You can see what I've been reading. Michael Bywater's Lost Worlds: What Have We Lost, & Where Did It Go? Yes, I know that Michael Bywater writes for The Independent on Sunday and is therefore to be considered a colleague-in-law of mine. More than that, he warmly reviewed my new novel earlier this year. Best to have all this in the open before I am accused of the literary equivalent of Bush's siphoning Iraqi oil into Cheney's pockets. The truth is, in a busy life and with publishers bringing out a new book every 60 seconds, you are more likely to notice what emanates from your own milieu, and more likely to find congenial the work of someone who finds congeniality in you. This is not to be confused with the orthodoxies of like-mindedness which create literary fashion. Compared to that closing of ranks as practised by the militia of the received idea, a random act of acknowledged nepotism is small offence.

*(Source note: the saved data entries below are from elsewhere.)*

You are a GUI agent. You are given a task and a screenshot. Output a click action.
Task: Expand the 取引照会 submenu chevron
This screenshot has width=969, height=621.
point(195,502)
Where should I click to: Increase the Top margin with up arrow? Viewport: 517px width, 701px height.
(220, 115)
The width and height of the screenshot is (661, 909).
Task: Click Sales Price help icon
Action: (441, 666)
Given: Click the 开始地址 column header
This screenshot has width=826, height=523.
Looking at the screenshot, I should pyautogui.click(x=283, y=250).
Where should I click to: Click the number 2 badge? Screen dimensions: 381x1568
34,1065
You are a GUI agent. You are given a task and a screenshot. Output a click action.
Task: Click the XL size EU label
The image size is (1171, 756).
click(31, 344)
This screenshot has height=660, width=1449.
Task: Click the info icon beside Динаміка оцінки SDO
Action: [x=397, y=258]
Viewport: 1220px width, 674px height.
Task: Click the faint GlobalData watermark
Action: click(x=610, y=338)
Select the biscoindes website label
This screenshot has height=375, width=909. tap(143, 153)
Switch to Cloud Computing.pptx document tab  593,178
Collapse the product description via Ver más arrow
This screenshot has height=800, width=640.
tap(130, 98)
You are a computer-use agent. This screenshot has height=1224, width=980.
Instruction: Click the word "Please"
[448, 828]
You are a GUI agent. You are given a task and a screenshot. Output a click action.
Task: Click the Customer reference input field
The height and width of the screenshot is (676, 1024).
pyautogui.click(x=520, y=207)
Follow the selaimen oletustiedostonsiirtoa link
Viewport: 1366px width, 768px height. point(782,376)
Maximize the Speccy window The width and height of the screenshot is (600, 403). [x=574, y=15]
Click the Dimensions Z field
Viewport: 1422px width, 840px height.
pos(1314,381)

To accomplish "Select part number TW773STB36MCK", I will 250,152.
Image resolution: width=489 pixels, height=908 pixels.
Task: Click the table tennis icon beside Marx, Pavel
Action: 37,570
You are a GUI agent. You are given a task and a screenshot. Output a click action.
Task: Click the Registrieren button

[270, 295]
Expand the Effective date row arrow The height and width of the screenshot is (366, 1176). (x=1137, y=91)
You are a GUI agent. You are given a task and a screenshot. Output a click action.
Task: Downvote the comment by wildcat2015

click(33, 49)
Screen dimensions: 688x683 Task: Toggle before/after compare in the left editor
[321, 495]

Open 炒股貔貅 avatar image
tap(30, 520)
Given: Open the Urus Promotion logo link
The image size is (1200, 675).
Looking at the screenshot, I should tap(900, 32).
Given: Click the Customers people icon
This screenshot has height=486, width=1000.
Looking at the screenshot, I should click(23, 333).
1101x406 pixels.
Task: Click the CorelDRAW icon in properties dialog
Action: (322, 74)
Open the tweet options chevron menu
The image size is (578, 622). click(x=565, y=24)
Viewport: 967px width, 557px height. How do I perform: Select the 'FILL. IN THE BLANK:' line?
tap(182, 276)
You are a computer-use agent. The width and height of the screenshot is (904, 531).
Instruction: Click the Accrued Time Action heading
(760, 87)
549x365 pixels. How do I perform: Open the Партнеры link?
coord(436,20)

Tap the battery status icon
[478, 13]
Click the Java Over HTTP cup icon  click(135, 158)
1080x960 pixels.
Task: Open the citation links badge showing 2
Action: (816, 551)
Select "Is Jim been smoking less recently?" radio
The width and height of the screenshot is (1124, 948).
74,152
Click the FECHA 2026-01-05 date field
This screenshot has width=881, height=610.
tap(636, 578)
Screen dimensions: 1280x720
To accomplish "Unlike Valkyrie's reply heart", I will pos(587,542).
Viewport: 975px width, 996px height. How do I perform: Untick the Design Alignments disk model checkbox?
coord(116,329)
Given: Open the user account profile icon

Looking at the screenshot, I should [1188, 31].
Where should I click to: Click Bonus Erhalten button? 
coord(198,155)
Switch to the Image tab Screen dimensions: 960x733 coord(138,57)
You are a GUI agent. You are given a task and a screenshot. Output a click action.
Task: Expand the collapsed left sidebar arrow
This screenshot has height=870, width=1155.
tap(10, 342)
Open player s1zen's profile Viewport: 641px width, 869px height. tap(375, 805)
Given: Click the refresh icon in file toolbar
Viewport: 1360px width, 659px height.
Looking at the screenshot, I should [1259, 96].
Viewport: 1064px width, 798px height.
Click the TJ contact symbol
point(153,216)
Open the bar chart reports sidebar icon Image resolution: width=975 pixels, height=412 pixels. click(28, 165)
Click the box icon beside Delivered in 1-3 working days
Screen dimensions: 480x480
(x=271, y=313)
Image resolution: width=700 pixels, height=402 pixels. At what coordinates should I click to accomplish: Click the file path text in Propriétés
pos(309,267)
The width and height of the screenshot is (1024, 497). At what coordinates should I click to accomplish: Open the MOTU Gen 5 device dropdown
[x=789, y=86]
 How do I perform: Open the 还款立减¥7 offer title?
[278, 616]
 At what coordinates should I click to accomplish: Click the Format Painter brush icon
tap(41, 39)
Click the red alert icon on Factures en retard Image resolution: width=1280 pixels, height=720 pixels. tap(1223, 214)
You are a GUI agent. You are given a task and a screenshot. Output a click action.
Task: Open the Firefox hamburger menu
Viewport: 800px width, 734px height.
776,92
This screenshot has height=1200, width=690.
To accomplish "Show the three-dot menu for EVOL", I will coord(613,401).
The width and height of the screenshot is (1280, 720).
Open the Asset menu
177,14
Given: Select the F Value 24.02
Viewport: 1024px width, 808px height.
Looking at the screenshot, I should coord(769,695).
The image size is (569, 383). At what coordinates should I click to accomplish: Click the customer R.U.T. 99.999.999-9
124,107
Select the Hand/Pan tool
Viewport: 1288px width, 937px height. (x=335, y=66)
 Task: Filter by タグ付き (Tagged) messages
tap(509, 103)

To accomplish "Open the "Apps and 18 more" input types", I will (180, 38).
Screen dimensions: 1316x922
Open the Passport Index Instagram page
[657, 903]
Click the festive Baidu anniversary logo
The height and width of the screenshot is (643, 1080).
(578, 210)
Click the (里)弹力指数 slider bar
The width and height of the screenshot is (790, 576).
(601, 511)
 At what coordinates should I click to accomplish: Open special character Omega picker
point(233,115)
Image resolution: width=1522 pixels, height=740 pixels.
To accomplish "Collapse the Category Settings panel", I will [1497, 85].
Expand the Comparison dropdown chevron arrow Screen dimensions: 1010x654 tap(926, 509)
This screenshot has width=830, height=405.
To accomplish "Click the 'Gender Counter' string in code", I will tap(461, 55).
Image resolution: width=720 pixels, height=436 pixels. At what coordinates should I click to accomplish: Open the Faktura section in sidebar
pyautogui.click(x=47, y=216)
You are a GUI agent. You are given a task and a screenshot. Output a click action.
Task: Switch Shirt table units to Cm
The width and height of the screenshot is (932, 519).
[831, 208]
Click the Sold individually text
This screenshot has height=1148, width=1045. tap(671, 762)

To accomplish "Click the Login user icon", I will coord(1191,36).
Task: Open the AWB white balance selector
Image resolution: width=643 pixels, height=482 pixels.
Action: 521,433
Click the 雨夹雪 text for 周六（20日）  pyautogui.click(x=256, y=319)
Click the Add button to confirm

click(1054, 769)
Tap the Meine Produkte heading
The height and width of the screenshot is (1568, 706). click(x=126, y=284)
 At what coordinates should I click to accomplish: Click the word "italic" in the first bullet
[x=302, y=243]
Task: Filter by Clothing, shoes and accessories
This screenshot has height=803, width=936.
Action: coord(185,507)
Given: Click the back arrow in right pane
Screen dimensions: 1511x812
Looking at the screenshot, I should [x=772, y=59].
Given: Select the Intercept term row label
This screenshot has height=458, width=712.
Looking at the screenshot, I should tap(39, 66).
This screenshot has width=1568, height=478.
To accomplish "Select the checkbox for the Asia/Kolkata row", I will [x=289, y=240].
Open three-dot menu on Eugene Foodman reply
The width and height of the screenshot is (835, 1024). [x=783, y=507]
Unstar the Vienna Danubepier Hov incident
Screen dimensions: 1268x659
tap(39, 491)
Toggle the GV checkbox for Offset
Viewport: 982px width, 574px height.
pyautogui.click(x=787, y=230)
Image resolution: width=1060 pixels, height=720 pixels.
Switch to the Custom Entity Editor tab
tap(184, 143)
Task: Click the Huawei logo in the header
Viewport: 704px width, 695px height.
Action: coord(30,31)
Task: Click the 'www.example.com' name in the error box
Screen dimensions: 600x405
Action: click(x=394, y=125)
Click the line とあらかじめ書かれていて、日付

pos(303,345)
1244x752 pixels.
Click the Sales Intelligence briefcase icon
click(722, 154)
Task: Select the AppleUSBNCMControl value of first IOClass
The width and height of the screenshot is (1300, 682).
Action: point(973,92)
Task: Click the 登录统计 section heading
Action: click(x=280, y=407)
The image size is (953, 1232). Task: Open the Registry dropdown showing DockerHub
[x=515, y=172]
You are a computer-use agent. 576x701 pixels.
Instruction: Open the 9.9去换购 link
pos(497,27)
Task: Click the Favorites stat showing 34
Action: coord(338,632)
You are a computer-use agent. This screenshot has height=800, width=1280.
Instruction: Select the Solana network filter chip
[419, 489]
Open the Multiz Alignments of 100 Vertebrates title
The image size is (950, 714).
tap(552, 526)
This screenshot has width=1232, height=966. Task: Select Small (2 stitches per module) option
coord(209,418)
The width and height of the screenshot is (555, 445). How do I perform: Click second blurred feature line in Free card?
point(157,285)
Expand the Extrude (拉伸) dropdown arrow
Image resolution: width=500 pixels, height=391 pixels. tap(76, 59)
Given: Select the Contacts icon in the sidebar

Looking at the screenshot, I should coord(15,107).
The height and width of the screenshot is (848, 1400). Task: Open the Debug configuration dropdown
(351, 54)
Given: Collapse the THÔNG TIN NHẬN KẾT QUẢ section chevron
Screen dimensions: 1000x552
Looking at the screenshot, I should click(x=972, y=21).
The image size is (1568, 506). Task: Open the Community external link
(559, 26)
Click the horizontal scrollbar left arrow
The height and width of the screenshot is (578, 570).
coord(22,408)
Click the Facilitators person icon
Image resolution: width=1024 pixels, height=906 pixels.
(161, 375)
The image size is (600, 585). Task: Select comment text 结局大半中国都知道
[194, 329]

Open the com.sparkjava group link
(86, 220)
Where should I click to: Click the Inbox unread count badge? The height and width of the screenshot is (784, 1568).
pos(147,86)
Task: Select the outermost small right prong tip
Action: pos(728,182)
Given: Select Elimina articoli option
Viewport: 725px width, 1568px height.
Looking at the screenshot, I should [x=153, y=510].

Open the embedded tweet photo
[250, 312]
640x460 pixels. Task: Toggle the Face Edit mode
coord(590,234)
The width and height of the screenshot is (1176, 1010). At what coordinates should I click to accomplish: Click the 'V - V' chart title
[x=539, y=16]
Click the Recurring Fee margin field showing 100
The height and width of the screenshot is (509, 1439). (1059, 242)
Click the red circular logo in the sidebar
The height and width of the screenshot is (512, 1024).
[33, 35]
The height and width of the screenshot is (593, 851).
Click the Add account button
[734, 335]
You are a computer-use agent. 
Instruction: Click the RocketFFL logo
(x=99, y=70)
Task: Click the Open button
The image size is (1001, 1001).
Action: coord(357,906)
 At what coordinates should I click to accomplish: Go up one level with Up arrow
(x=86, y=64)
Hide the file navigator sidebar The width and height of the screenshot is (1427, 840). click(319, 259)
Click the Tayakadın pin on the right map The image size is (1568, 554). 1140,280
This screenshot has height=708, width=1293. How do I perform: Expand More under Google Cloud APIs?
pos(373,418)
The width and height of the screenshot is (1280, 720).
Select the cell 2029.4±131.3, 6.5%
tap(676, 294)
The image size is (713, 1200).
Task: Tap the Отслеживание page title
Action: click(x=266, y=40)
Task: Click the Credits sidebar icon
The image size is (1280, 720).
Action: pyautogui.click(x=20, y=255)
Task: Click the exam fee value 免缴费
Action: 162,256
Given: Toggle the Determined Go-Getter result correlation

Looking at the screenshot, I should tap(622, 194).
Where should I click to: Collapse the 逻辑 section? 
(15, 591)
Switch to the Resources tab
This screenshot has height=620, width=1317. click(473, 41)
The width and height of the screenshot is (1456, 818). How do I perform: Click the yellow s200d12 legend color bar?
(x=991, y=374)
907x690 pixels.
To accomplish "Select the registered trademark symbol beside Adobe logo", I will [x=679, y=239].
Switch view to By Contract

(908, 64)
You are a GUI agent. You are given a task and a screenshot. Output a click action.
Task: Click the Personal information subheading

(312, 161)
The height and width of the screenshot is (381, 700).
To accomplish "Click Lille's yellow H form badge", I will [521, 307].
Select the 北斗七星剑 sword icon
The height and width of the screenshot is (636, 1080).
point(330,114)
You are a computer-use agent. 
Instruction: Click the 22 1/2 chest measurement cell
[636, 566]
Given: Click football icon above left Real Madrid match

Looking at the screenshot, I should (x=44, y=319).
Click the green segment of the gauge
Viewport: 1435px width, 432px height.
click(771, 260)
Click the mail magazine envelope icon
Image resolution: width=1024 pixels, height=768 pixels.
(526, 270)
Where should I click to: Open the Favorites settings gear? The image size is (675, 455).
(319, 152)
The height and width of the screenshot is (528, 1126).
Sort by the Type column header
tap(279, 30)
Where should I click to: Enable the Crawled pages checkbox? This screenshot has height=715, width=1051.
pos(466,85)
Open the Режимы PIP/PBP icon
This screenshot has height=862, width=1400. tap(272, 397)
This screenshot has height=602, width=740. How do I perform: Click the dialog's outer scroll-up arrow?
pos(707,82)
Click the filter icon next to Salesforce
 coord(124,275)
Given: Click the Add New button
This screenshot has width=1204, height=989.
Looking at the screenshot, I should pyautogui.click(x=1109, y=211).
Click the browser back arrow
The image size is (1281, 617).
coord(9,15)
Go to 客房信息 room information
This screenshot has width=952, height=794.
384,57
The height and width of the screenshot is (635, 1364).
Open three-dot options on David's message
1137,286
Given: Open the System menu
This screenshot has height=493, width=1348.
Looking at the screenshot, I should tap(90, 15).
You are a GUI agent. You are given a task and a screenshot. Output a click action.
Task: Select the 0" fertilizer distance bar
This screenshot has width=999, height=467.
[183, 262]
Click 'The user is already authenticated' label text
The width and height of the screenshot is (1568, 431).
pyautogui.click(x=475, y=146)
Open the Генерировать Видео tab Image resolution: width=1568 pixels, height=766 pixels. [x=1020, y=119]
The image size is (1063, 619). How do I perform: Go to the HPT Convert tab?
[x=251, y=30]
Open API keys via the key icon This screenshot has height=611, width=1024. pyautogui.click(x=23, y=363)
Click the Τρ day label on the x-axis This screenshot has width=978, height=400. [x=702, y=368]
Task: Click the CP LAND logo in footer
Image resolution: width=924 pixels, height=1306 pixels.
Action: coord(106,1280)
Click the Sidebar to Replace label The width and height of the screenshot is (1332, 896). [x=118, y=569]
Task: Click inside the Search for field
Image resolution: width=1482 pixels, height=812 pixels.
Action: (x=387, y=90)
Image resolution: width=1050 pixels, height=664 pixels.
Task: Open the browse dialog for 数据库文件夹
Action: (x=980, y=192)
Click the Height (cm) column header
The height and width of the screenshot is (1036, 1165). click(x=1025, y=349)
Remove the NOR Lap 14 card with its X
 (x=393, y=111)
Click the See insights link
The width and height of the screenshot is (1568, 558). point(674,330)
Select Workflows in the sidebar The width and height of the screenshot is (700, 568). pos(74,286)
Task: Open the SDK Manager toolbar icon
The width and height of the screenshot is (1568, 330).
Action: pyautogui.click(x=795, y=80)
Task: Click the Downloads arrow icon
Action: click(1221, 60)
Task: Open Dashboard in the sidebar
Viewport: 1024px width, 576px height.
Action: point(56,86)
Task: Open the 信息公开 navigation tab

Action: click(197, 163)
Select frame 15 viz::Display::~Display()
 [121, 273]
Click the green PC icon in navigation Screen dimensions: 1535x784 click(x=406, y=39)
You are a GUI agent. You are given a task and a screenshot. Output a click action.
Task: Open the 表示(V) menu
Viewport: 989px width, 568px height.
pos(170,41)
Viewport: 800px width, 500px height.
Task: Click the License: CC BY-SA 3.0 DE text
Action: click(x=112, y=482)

The which said, I commend Lost Worlds, a book much angrier than it lets on, but not of a kind with that milk-and-water grumpiness which is suddenly everywhere you look. It is not a study in tetchiness. It measures loss, not irritation. Nor - though it does provoke the sweetest of recollections of inconsequent objects and activities we had forgotten, such as Bayko, Jantzens, Ancient Greek, the Epilogue, fathers, seven-stone weaklings, etc etc - is it an exercise in idealising nostalgia. Indeed, what makes Bywater so good on Bayko is the exactitude with which he remembers its exasperations, how much we hated sliding those little bricks and windows between those infuriating rods even as we believed we were enjoying it, how we hated not finishing, how we hated losing bits, how tedious, how "desolatingly tedious" not just Bayko but the whole business of toys, the whole business of childhood, was. An acknowledgement which is itself a sort of loss. Not only has our childhood gone, it never was.

Were we ever children? Or did we just pretend that we were children to appease our parents who perhaps were never parents? Dangerous, this, once you start. Dangerous but alluring, or dangerous "because" alluring, for if we never truly were, then maybe Bush never truly was, in which case it is likely that he still truly isn't and there is nothing after all for us to worry about.

Bywater sucks us into this seductive whirlpool of evanescence at the outset, with a quotation from Last Chance to See by Douglas Adams and Mark Carwardine, to the effect that all we have is but the shadow cast by what we've lost, a point Cleopatra would both take and not take, since loss is now her lot, but she will not settle for a shadow. I have never been a great fan of the late Douglas Adams myself and am inclined to blame his influence whenever Bywater waxes over-playful. But the book returns to him exquisitely at last, first as a valediction, then as an affirmation, seizing the good in what has gone.

For me, though I share the indignation that fuels this book, I like it most when it is classically funebrial. Call me a loser, but it's Bywater's intellectual grief that gets me every time, sorrow not simply for the passing of a thing but for the destruction of an idea.

"The University is a Paradise, Rivers of Knowledge are there, Arts and Sciences flow from thence..." wrote John Donne. "Not any more," laments Michael Bywater in the section "University, the Idea of the". Never mind when or even whether there was in actuality a paradisal place of learning through which rivers of knowledge freely flowed; as with Angels and Golden Ages, which also feature in this catalogue of loss, it is the imagining in the face of nature that counts, the aspiration to the ravishing idea. And thus, in a manner of speaking, does Bywater enact his own meaning; for this too is something that has passed - a man arguing for the Idea of the University, denying the legitimacy of Sports Studies and Leisure Management (I am only sorry he did not include Media Studies), refusing the concept of the University as "servant of the community", lambasting the assumption that a scholar is only as good as his publications, insisting on the absolute, unassociated good of thinking and knowing ... yet all the while acknowledging it's too late.

"Think you there was or might be...?" The dolorous Dolabella's right - "Gentle madam, no." But so is Cleopatra. Some things are past the size of dreaming.